Emerging Technology Solutions | RAG Demystified: Part 2

back to list

0 Likes 7 mins read

RAG Demystified: Part 2

Understanding Embeddings, Similarity Metrics and much more

In the previous blog, we explored the core components of Retrieval-Augmented Generation (RAG). Now, we’ll dive deeper into the embedding process, the significance of magnitude and direction, and how different similarity metrics impact retrieval.

1. The Embedding Process:

When you input a sentence like “The cat sat on the mat” into a transformer model, here’s what happens:

Tokenization:
Text → `[“The”, “cat”, “sat”, “on”, “the”, “mat”]`
Neural Network Processing:
Tokens → Mathematical representations
Output:
A vector such as:
`[0.23, -0.15, 0.87, 0.02, -0.45, …, 0.33]`

What Do These Numbers Represent?

Each number in the vector corresponds to a dimension that captures semantic features:

Dimension 1 (0.23): May reflect “animal-ness”
Dimension 2 (-0.15): Could represent “action vs. state”
Dimension 3 (0.87): Might encode “domestic setting”
.. and so on for all 768+ dimensions**

Note: These meanings are not explicitly defined. Neural networks learn them automatically during training.
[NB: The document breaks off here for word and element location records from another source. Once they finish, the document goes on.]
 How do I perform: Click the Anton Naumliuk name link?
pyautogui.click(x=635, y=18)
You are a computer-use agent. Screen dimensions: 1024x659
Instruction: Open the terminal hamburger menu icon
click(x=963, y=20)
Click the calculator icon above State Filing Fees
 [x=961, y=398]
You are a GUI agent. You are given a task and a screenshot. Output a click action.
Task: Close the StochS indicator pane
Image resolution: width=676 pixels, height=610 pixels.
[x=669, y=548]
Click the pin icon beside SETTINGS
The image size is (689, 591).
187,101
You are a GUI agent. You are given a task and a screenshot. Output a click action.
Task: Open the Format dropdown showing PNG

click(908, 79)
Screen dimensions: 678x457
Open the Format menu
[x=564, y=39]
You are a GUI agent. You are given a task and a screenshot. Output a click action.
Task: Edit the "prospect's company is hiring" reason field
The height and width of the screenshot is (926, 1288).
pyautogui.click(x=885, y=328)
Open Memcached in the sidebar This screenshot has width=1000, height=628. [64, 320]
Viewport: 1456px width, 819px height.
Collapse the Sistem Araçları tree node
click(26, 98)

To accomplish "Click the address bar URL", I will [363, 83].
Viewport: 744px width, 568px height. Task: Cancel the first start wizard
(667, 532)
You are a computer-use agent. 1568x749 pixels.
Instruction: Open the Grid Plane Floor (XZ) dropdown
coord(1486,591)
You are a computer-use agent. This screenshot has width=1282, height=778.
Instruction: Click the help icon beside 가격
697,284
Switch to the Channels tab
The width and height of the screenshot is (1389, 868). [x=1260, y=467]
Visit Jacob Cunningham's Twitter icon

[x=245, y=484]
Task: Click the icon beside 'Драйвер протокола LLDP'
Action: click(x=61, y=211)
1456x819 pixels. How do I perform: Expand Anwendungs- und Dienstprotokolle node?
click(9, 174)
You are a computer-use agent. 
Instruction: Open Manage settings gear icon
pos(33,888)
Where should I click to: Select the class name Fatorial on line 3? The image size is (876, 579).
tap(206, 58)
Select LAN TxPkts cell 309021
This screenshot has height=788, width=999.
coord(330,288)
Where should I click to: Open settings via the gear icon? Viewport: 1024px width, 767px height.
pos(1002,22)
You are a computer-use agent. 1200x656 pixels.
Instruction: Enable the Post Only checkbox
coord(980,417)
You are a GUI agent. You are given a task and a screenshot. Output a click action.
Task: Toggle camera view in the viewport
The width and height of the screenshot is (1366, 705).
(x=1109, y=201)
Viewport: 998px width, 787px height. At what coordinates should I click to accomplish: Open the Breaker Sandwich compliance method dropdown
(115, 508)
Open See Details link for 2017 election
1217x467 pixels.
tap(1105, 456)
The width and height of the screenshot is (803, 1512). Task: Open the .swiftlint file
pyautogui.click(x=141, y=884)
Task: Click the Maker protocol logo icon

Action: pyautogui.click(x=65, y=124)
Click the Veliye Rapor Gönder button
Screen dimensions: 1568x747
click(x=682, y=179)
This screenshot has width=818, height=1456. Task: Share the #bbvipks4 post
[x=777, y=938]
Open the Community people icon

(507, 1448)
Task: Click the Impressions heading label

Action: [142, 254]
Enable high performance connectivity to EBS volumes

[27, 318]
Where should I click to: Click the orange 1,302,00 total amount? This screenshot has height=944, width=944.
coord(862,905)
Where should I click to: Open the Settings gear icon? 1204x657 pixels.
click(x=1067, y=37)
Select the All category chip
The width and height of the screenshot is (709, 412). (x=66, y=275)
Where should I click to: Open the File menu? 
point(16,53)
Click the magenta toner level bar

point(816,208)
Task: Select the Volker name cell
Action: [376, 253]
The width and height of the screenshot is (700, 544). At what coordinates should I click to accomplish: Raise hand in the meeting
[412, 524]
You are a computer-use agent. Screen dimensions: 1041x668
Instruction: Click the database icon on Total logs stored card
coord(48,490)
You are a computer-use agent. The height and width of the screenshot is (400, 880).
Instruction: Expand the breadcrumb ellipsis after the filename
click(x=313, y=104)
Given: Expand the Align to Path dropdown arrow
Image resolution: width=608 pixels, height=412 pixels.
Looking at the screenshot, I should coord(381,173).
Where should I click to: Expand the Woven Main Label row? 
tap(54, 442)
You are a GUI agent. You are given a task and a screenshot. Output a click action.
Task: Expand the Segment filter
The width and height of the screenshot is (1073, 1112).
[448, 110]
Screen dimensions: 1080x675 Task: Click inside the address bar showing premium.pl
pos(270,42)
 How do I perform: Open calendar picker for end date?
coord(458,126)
So, while we can’t know exactly what each number means, we understand that together they represent the semantic fingerprint of the input.

Why Are Embeddings Useful?

Imagine a chatbot helping users with train schedules. A traditional FAQ-based bot only matches pre-written questions. It doesn’t understand the meaning.

With RAG, we improve this:

Parse documents (like train schedules).
Generate embeddings using a transformer
Store these vectors in a vector database (e.g., Pinecone, Weaviate, FAISS)
Embed the user query
Compare embeddings to find the most semantically relevant document

But before comparing vectors, we must understand magnitude and direction.

Understanding Vector Magnitude:

Magnitude is the length of a vector — from its origin to its endpoint.

Formula:

||v|| = √(v₁² + v₂² + v₃² + … + vₙ²)

Example:

Vector A [3,4] → Magnitude = √(3² + 4²) = √25 = 5
Vector B [4,1] → Magnitude = √(4² + 1²) = √17 ≈ 4.12

What Does Magnitude Mean in NLP?

Higher magnitude could imply:

Richer, more complex text
Stronger semantic features
More confident predictions

Lower magnitude might mean:

Short or generic content
Less semantic richness
Ambiguity or uncertainty

Example:

Text: “Hello”
Embedding: [0.1, 0.05, -0.02, 0.08, …]
Magnitude: 1.2 (low)

Text: “The physicist explained quantum entanglement…”
Embedding: [0.45, -0.32, 0.67, -0.23, …]
Magnitude: 3.8 (high)

Understanding magnitude can help with:

Debugging embedding quality
Choosing similarity metrics
Optimizing retrieval thresholds

Direction: The True Semantics of a Vector

Vector direction indicates the semantic meaning — the topic or context — that a vector points toward.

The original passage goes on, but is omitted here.